Posprzątał swoje banery wyborcze i oddał do schroniska dla zwierząt
Grzegorz Walkiewicz kandydował do rady dzielnicy Praga Północ w Warszawie z listy KWW Jana Śpiewaka - Wygra Warszawa. Po wyborach wsiadł na rower, posprzątał swoje plakaty wyborcze i oddał - jako materiał okrywający i chroniący przez zimnem - do schroniska dla zwierząt. Teraz zachęca innych kandydatów, żeby zrobili to samo w swoich miastach.

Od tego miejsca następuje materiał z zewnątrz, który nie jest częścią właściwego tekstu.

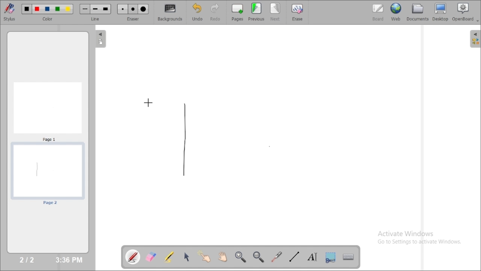 This screenshot has height=271, width=481. What do you see at coordinates (9, 12) in the screenshot?
I see `stylus` at bounding box center [9, 12].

- Zbliża się zima - bardzo trudny czas dla bezdomnych zwierząt. Plakatem lub banerem można osłonić budy, kojce i wyłożyć klatki dla zwierząt - czytamy na stronie jednego ze schronisk dla zwierząt.
Zgodnie z Kodeksem wyborczym, po zakończeniu głosowania komitety wyborcze muszą w ciągu 30 dni usunąć swoje materiały agitacyjne. Za niewywiązanie się z tego obowiązku grożą kary finansowe. Praktyka pokazuje, że wiele komitetów i wielu kandydatów ignoruje jednak te zalecenia i to mieszkańcy oraz samorządy zgłaszaja straży miejskiej lub policji sprawy zaśmiecania terenu.